This document will no longer be updated and some of the information may not be current. The readers are encouraged to refer to the regulatory guidance by US FDA & the WHO PQ group in the meantime as well the publicly available clinical trial protocols of various developers. Further documents with specific focus on vaccine efficacy are being developed to address the emerging information and will be released shortly.

This Summary Document discusses the endpoint of clinically symptomatic COVID-19 in the context of trials assessing vaccine efficacy (VE). During the COVID-19 pandemic, clinical development of COVID-19 vaccines should focus on demonstrating VE against clinically symptomatic COVID-19 in the quickest possible way. Historically, vaccines for respiratory and other mucosal viruses have greater efficacy against severe disease than against mild disease, and greater efficacy against symptomatic disease than against asymptomatic infection.

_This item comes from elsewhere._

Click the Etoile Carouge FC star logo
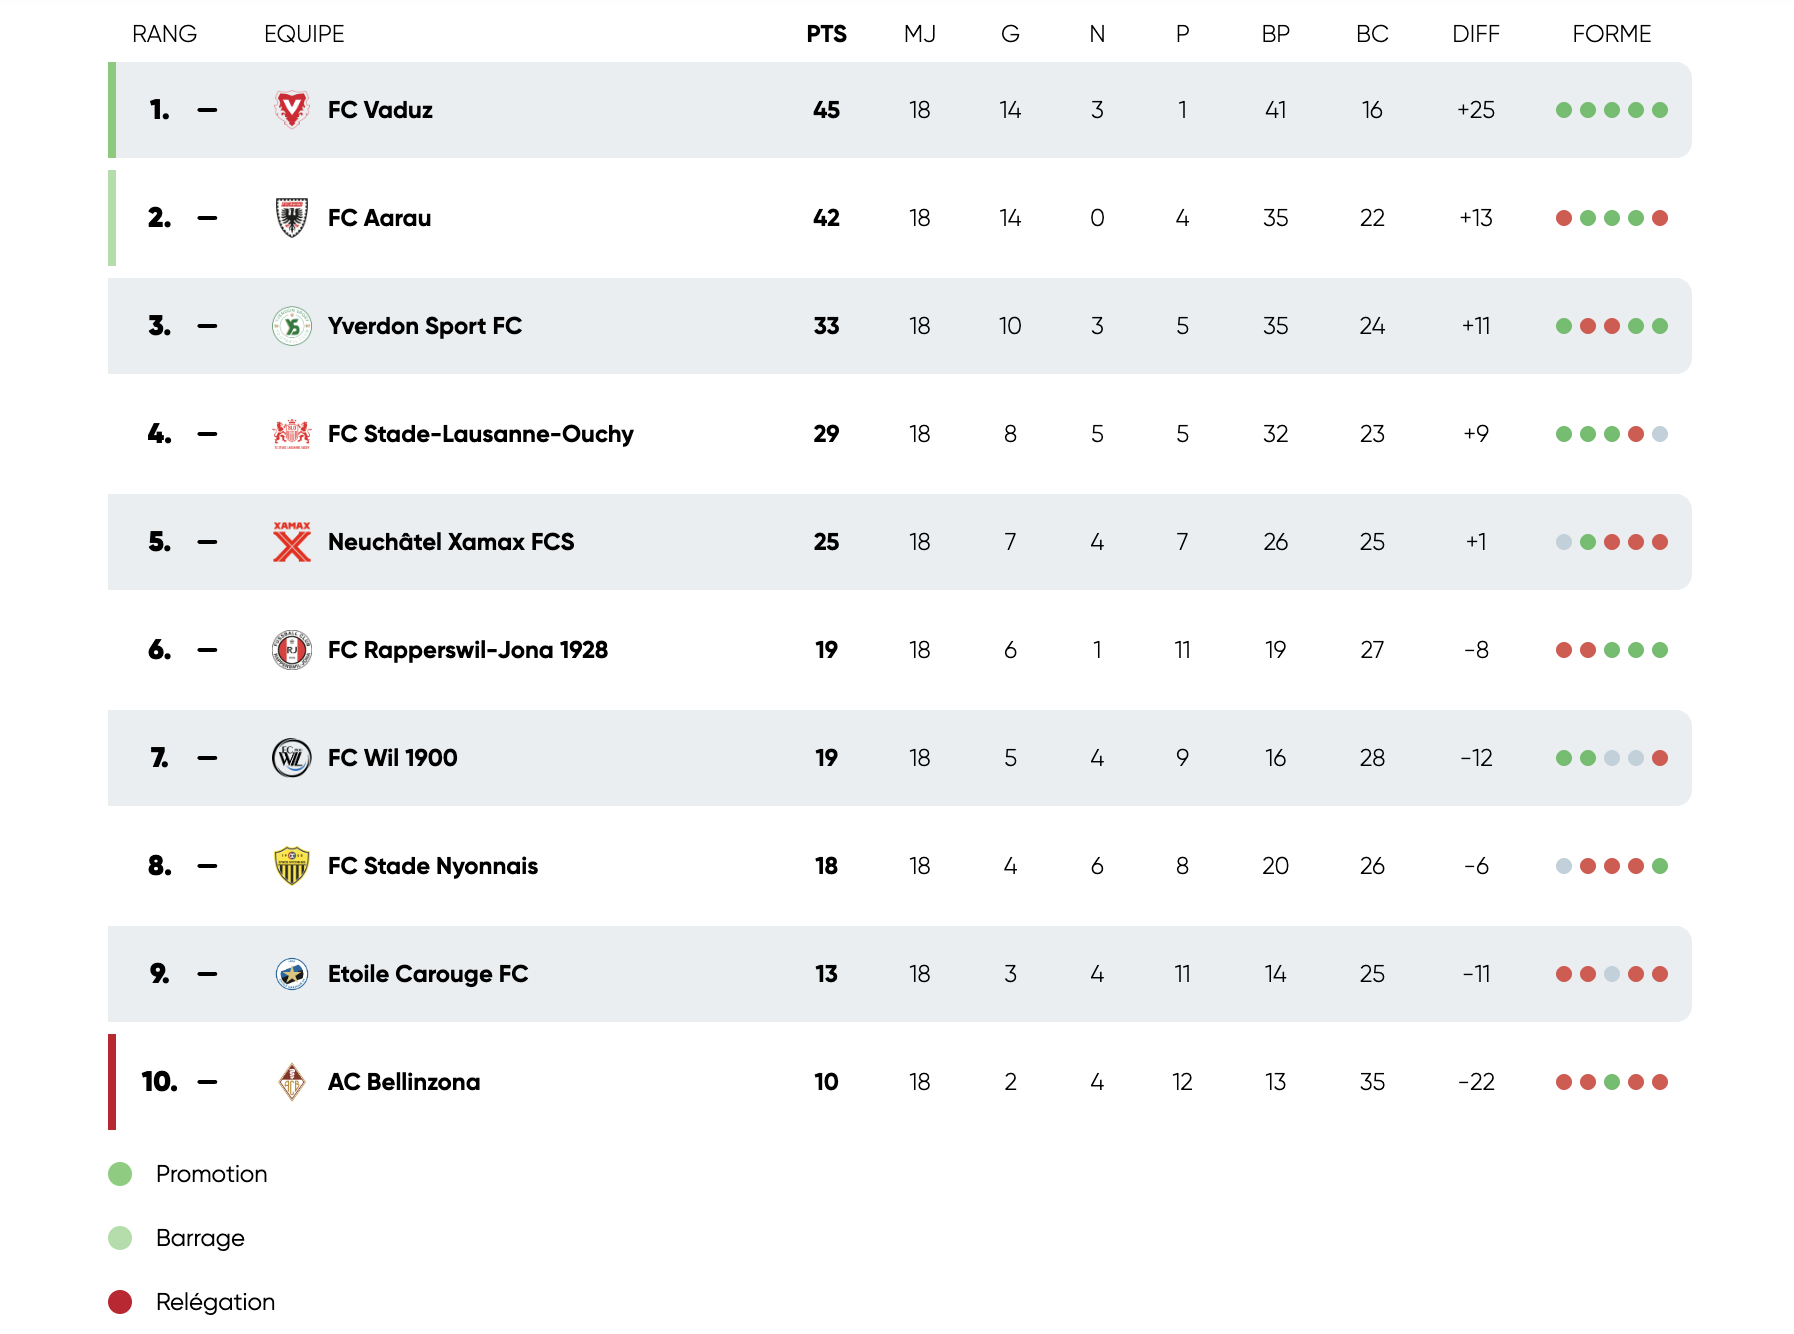 (x=291, y=974)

The endpoints of clinically symptomatic COVID-19 have been aligned with the WHO COVID-19 severity grading. COVID-19 with signs and symptoms of pneumonia, defined in Box 1, should be considered for the primary efficacy assessment depending on the background incidence rate. In WHO’s severity grading, COVID-19 pneumonia is defined as fever or signs and symptoms of lower respiratory tract disease, corresponding with moderate, severe, or critical disease. The prevention of moderate to severe disease provides individual benefit and is likely to significantly reduce healthcare utilization. All clinically symptomatic COVID-19, irrespective of severity grade, may be considered for secondary or primary VE assessment, depending on the incidence rate of SARS-CoV-2 infection. Efficacy against severe disease should be considered as a secondary endpoint. The NEWS-2 severity score should be considered to define severe disease. SARS-CoV-2 infection capturing both symptomatic and asymptomatic disease merits consideration as an additional endpoint.

COVID-19 vaccines, like influenza vaccines may reduce the risk of disease and severity of symptoms following infection. If this is the case, the endpoint of clinically symptomatic COVID-19 of any severity grade, risks the inclusion in efficacy analysis of cases of vaccine-induced attenuated COVID-19 defined as mild, residual COVID-19 upon infection in a vaccinated person. This lowers the VE estimate and reduce its precision. The use of the COVID-19 with signs or symptoms of pneumonia as the primary efficacy endpoint may result in earlier demonstration of VE by limiting the number of vaccine-induced attenuated COVID-19 included in the primary efficacy analysis despite there being fewer overall cases.

All programs assessing VE in preventing COVID-19 clinical disease should consider implementing a committee for clinical endpoint adjudication, and to assess the severity of COVID-19 in a standardized manner. All COVID-19 vaccine interventional trials, starting with early-stage clinical development trials should prospectively collect data on incident COVID-19 cases. Standardized consistent endpoint definitions for clinical disease may facilitate pooled analysis of early and advanced stage trials.

All developers should consider the collection of detailed data on clinical signs and symptoms of COVID-19 cases ascertained during a clinical trial. This will allow possible iterations of clinical efficacy case definitions to be assessed for their performance characteristics and suitability for clinical efficacy endpoint trials. Of note, any such assessment should consider the sensitivity and specificity of the diagnostic assay used.